I think that JUST MIGHT NOT REALLY have been him doing the singing!

Scott Baio, Audrey Hepburn, and Jodie Foster should have sung together onscreen. In "Nell."

Anyway, I figured out it might not be the actual voice of Scott Baio using the Criminology Computertron at the Crime Lab of OSCF (the Office of Scientific Crime-Fighting), where I have my day job.

----

[MATT stands before the Computertron. It looks like a Lear Seigler terminal with the CRT replaced by a matrix of Lite-Brites.]

MATT
Computertron, produce voice analysis.

[Close up of the blinky screen. Rapid beeping.]

COMPUTERTRON
Voice--analysis--indicates--illusory--dissemblement--
MATT
Whose voice is it really, Computertron?

[More beeping.]

COMPUTERTRON
Last--inhabitant--of--Atlantis--question--mark?
MATT
But... how could such an individual survive?
COMPUTERTRON
Analysis--indicates--99--percent--probability--
citizens--of--Atlantis--were--bionic--possessed--
amazing--bionic--ESP--powers--stop--

[Zowie zoom on MATT's face. His blond Afro fills the screen.]

MATT
[whispering] ESP?

----

[The office of DIRECTOR DIRKMAN, who sits at his desk extracting papers from his Exploding Filing Cabinet.]

DIRKMAN
Matt, this is going to be a tough one. You might have you use your... special abilities. Just remember that you can only use them for 15 minutes, or we could lose you.
MATT
What would the ladies do? [Grins roguishly.]

----

[wockachickawockachickawockachickawockachicka]

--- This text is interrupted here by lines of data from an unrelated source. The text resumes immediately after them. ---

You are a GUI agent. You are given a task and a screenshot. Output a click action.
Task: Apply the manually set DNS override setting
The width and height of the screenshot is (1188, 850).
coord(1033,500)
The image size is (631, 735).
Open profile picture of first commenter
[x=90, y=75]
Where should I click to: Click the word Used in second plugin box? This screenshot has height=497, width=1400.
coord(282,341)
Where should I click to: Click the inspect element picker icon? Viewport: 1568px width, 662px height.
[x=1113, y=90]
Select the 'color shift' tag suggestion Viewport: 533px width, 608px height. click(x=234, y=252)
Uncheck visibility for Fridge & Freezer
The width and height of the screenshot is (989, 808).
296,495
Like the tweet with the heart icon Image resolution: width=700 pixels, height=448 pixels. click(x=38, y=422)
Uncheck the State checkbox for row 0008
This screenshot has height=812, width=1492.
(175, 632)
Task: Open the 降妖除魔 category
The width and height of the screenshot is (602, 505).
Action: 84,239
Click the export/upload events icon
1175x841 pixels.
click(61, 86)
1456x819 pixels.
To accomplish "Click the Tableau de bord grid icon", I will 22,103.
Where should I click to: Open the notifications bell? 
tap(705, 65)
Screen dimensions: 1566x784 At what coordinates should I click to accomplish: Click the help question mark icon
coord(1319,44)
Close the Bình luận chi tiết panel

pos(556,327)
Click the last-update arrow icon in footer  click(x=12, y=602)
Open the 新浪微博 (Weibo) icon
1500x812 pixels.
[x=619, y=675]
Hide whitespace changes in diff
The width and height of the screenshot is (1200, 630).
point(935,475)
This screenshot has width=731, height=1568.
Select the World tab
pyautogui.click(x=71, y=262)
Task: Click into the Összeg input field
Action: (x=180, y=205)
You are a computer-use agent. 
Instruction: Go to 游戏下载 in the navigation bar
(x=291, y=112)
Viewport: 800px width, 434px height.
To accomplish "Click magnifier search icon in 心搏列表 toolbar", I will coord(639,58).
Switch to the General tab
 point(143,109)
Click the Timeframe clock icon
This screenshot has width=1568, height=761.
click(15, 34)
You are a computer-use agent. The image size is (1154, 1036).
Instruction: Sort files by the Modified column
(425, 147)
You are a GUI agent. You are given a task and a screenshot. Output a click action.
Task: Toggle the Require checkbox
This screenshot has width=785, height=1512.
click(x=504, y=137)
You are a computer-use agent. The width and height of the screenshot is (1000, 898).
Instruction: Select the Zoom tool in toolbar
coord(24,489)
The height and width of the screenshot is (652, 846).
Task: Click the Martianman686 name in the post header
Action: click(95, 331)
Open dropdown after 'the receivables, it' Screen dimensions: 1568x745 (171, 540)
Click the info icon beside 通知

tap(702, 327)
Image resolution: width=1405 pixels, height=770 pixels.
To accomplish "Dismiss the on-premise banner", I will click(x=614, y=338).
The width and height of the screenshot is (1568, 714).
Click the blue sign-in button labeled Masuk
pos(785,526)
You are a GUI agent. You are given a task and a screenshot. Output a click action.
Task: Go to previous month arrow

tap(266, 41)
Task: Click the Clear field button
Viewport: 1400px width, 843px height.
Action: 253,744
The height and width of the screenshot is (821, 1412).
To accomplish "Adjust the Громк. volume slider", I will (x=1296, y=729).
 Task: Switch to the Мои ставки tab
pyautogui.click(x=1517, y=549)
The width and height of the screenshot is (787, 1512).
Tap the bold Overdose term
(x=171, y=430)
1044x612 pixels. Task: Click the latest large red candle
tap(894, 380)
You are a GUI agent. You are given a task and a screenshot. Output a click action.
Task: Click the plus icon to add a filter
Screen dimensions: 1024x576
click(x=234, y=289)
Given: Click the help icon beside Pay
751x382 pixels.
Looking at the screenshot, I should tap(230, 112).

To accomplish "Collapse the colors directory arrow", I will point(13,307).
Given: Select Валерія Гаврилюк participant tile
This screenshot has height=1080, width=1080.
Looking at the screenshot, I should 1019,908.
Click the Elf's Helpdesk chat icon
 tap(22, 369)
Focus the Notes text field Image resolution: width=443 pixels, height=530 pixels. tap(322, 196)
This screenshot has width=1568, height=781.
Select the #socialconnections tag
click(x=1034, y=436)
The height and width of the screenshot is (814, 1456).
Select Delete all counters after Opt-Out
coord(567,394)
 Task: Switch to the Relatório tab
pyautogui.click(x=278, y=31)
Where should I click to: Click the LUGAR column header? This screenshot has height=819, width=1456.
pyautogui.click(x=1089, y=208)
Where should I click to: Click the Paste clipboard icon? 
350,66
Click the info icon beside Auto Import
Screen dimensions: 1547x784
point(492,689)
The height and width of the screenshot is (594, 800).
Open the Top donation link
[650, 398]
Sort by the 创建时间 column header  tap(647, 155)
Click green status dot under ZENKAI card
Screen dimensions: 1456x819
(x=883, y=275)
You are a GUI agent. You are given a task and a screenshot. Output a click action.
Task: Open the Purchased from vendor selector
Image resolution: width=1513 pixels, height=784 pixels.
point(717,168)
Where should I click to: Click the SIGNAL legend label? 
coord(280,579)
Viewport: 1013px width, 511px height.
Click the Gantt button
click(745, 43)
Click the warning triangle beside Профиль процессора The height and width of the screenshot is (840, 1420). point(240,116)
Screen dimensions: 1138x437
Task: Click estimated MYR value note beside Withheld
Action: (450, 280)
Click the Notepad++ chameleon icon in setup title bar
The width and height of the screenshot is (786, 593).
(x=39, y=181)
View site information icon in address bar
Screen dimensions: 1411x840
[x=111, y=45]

[We see star of recording, stage and screen, PAUL WILLIAMS, driving an 18-wheel rig with BIGFOOT by his side.]

PAUL WILLIAMS
Ever since you did that dubbing for Scott Vincent Baio, the checks have been rolling in. Now all we have to do is deliver the anti-matter ray to the Atlantean base, and our plan will be complete!
BIGFOOT
[doing a bad Edward G. Robinson impression]
We own this planet, see??!
PAUL WILLIAMS
Ten-four, good buddy! Ha ha ha. HA HA HA HA--
[Stops suddenly.] Wait, I... sense something.

[Zowie zoom on the forehead of PAUL WILLIAMS, who suddenly appears, eyes closed, against a black background. Egg-frying noises. Superimposed on the image, shot through a jelly jar, we see MATT clinging to the top of the truck. Highly technological beeping sounds.]

PAUL WILLIAMS
He's here... on the top of the truck! We've got to get rid of him! Bigfoot, get him!

[The top of the truck. MATT hangs on for dear life, only he looks much larger and has black hair in the long shots. In closeups, he grimaces with pain and effort.]

MATT
[interior monologue, with reverb]
I hear Bigfoot... They must... sense me!
BIGFOOT
[clambering onto the top of the truck]
We got rights, see? Get off our rig!
MATT
Got to... use... my powers!

[Bass thrumming noise. In rapid succession, we see:

Suddenly, funky upbeat theme music starts playing, and MATT's shirt lapels grow to enormous length, impaling BIGFOOT. In a jump cut, they return to normal size, and MATT climbs into the cab and punches out PAUL WILLIAMS.]

MATT
[sweating] So much... for world conquest.

----

[DIRECTOR DIRKMAN's office.]

DIRKMAN
A job well done, Matt. We can always count on you. Of course, OSCF will deny any knowledge of your existence. I'm sorry that you can't get any of the credit, Matt.
MATT
That's all right. It's all part of the job when you're... THE LAPEL MAN.

[They laugh. Freeze-frame. Theme music and closing credits.]